Лиза прислушивается к его голосу, перемешивающемуся с треском поленьев – уже глубокая ночь, а сна ни в одном глазу. Ладонь собственная покоится на его груди, поглаживая тихонько, чувствуя тепло и биение е г о сердца. Она слушает, что он говорит, вспоминая Сашины замечания о том, что Кириллу стоило бы обратить внимание на пассий посговорчивей России. И становится и смешно и грустно от того, что теперь это им самим подтверждается – да только Саши уже давно нет, а как было бы, наверное проще, если бы теперь он был жив. Тогда может и не пришлось бы залезать через окна и перешептываться негромко, тогда может быть не нужно было бы расставаться так надолго. Разве только – поняла бы она, насколько действительно сильно любит этого задумчиво улыбающегося юношу рядом, если бы в какой-то момент не замаячила угроза потери? Нет, непременно и без того бы поняла, конечно же!... Нет худа без добра – еще одна мудрая русская поговорка.

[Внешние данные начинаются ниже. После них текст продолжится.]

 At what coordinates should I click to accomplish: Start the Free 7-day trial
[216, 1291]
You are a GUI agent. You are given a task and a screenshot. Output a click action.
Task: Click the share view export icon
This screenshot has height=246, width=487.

— Ну, значит соперница у меня была по крайней мере достойная, — усмехается, целует тихонько его плечо, поддаваясь все тем же бесконечным порывам целовать, быть ближе и не расставаться больше на такой холодный и безжалостный год еще хотя бы один раз. — Но я все же победила.
Он говорит о целой очереди, которая скопилась у ее ног, а ей делается почти неловко от себя прежней – девушка, которая никогда толком и не знала, что такое любовь, могла быть и жестокой и равнодушной, но теперь не имела с ней ничего общего. Лиза постоянно выбирала неправильно. Но в чем-то он в конце концов прав, ведь не думала же она, что его полюбит так, что теперь дрожит, стоит еще раз ему поцеловать ее или просто коснуться рукой разгоряченного тела. Но так хочется теперь переубедить, даже если он в этом вовсе не нуждается, сердце готово разорваться от этой щемящей его теперь нежности к этому человеку. Лиза прикрывает глаза, вдыхая теперь родной запах его тела, поерзает на одном месте, передернет оголенными плечами.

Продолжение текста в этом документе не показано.